Task goal →
Exact reproduction of the following data is required.

[Dataset entries]
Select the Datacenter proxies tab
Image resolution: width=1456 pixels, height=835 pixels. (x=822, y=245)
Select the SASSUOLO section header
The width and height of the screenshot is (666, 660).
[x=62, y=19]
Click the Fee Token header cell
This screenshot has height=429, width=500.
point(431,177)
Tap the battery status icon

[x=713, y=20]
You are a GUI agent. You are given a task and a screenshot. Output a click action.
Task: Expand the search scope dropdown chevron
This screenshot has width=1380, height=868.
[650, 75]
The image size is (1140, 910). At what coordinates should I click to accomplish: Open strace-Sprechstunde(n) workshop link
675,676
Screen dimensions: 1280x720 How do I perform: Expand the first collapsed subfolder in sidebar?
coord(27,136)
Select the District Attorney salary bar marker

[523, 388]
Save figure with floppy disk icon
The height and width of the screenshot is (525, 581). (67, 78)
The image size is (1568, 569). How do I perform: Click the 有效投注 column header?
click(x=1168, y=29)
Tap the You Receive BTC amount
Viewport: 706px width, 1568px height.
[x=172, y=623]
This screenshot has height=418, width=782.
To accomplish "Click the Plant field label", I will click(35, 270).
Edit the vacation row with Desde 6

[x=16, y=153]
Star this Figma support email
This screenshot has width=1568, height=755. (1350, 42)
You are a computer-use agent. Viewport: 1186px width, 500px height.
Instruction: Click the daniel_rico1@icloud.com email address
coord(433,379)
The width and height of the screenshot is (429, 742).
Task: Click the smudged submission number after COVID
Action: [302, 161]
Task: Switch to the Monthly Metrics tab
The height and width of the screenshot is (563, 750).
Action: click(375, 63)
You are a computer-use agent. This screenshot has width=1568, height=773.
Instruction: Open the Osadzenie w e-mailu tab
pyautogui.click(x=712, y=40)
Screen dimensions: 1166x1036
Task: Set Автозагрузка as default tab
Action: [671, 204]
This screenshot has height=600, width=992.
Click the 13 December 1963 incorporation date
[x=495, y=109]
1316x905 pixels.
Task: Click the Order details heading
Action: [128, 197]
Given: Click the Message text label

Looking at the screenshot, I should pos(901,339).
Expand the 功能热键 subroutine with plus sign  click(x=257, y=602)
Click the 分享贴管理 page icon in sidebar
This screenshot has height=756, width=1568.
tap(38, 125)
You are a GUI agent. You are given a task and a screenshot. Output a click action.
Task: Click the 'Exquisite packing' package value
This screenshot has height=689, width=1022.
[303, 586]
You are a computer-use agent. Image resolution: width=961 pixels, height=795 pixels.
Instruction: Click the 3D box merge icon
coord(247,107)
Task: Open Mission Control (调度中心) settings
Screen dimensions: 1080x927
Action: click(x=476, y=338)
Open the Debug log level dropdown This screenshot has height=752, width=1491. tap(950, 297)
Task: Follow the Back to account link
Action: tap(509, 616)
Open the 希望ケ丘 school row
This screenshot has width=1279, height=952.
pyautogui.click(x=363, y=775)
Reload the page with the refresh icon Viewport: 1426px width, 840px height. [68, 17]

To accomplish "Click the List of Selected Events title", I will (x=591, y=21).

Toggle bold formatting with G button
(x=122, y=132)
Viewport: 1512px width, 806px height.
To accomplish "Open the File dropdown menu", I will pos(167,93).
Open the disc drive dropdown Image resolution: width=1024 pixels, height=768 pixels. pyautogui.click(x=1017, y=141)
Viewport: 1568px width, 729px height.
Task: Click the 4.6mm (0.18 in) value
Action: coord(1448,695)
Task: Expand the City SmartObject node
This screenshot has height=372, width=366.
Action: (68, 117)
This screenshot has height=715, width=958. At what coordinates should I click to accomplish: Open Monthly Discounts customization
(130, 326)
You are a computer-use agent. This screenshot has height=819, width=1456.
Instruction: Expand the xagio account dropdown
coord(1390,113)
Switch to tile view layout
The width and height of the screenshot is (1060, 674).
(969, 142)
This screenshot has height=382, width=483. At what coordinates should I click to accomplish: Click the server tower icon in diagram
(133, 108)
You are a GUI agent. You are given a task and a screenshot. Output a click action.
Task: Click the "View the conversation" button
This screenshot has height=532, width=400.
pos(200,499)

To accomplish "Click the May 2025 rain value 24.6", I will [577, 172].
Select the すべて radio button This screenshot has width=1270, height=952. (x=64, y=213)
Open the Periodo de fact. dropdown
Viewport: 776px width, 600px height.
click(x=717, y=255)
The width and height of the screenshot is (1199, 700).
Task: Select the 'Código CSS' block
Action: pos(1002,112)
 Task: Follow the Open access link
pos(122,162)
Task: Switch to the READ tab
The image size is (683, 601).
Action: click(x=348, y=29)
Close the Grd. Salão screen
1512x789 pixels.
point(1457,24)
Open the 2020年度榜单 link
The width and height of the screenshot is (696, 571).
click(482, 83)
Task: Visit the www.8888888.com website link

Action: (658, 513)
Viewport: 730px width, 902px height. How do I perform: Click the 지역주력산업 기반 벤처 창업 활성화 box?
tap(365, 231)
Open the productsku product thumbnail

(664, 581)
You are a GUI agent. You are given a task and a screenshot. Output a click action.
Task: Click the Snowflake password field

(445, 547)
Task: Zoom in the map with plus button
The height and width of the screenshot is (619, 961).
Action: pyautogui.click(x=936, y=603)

Solved problem →
Select the Datacenter proxies tab
Image resolution: width=1456 pixels, height=835 pixels. (x=822, y=245)
Select the SASSUOLO section header
The width and height of the screenshot is (666, 660).
[x=62, y=19]
Click the Fee Token header cell
This screenshot has height=429, width=500.
point(431,177)
Tap the battery status icon

[x=713, y=20]
You are a GUI agent. You are given a task and a screenshot. Output a click action.
Task: Expand the search scope dropdown chevron
This screenshot has width=1380, height=868.
[650, 75]
The image size is (1140, 910). At what coordinates should I click to accomplish: Open strace-Sprechstunde(n) workshop link
675,676
Screen dimensions: 1280x720 How do I perform: Expand the first collapsed subfolder in sidebar?
coord(27,136)
Select the District Attorney salary bar marker

[523, 388]
Save figure with floppy disk icon
The height and width of the screenshot is (525, 581). (67, 78)
The image size is (1568, 569). How do I perform: Click the 有效投注 column header?
click(x=1168, y=29)
Tap the You Receive BTC amount
Viewport: 706px width, 1568px height.
[x=172, y=623]
This screenshot has height=418, width=782.
To accomplish "Click the Plant field label", I will click(35, 270).
Edit the vacation row with Desde 6

[x=16, y=153]
Star this Figma support email
This screenshot has width=1568, height=755. (1350, 42)
You are a computer-use agent. Viewport: 1186px width, 500px height.
Instruction: Click the daniel_rico1@icloud.com email address
coord(433,379)
The width and height of the screenshot is (429, 742).
Task: Click the smudged submission number after COVID
Action: [302, 161]
Task: Switch to the Monthly Metrics tab
The height and width of the screenshot is (563, 750).
Action: click(375, 63)
You are a computer-use agent. This screenshot has width=1568, height=773.
Instruction: Open the Osadzenie w e-mailu tab
pyautogui.click(x=712, y=40)
Screen dimensions: 1166x1036
Task: Set Автозагрузка as default tab
Action: [671, 204]
This screenshot has height=600, width=992.
Click the 13 December 1963 incorporation date
[x=495, y=109]
1316x905 pixels.
Task: Click the Order details heading
Action: [128, 197]
Given: Click the Message text label

Looking at the screenshot, I should pos(901,339).
Expand the 功能热键 subroutine with plus sign  click(x=257, y=602)
Click the 分享贴管理 page icon in sidebar
This screenshot has height=756, width=1568.
tap(38, 125)
You are a GUI agent. You are given a task and a screenshot. Output a click action.
Task: Click the 'Exquisite packing' package value
This screenshot has height=689, width=1022.
[303, 586]
You are a computer-use agent. Image resolution: width=961 pixels, height=795 pixels.
Instruction: Click the 3D box merge icon
coord(247,107)
Task: Open Mission Control (调度中心) settings
Screen dimensions: 1080x927
Action: click(x=476, y=338)
Open the Debug log level dropdown This screenshot has height=752, width=1491. tap(950, 297)
Task: Follow the Back to account link
Action: tap(509, 616)
Open the 希望ケ丘 school row
This screenshot has width=1279, height=952.
pyautogui.click(x=363, y=775)
Reload the page with the refresh icon Viewport: 1426px width, 840px height. [68, 17]

To accomplish "Click the List of Selected Events title", I will (x=591, y=21).

Toggle bold formatting with G button
(x=122, y=132)
Viewport: 1512px width, 806px height.
To accomplish "Open the File dropdown menu", I will pos(167,93).
Open the disc drive dropdown Image resolution: width=1024 pixels, height=768 pixels. pyautogui.click(x=1017, y=141)
Viewport: 1568px width, 729px height.
Task: Click the 4.6mm (0.18 in) value
Action: coord(1448,695)
Task: Expand the City SmartObject node
This screenshot has height=372, width=366.
Action: (68, 117)
This screenshot has height=715, width=958. At what coordinates should I click to accomplish: Open Monthly Discounts customization
(130, 326)
You are a computer-use agent. This screenshot has height=819, width=1456.
Instruction: Expand the xagio account dropdown
coord(1390,113)
Switch to tile view layout
The width and height of the screenshot is (1060, 674).
(969, 142)
This screenshot has height=382, width=483. At what coordinates should I click to accomplish: Click the server tower icon in diagram
(133, 108)
You are a GUI agent. You are given a task and a screenshot. Output a click action.
Task: Click the "View the conversation" button
This screenshot has height=532, width=400.
pos(200,499)

To accomplish "Click the May 2025 rain value 24.6", I will [577, 172].
Select the すべて radio button This screenshot has width=1270, height=952. (x=64, y=213)
Open the Periodo de fact. dropdown
Viewport: 776px width, 600px height.
click(x=717, y=255)
The width and height of the screenshot is (1199, 700).
Task: Select the 'Código CSS' block
Action: pos(1002,112)
 Task: Follow the Open access link
pos(122,162)
Task: Switch to the READ tab
The image size is (683, 601).
Action: click(x=348, y=29)
Close the Grd. Salão screen
1512x789 pixels.
point(1457,24)
Open the 2020年度榜单 link
The width and height of the screenshot is (696, 571).
click(482, 83)
Task: Visit the www.8888888.com website link

Action: (658, 513)
Viewport: 730px width, 902px height. How do I perform: Click the 지역주력산업 기반 벤처 창업 활성화 box?
tap(365, 231)
Open the productsku product thumbnail

(664, 581)
You are a GUI agent. You are given a task and a screenshot. Output a click action.
Task: Click the Snowflake password field

(445, 547)
Task: Zoom in the map with plus button
The height and width of the screenshot is (619, 961).
Action: pyautogui.click(x=936, y=603)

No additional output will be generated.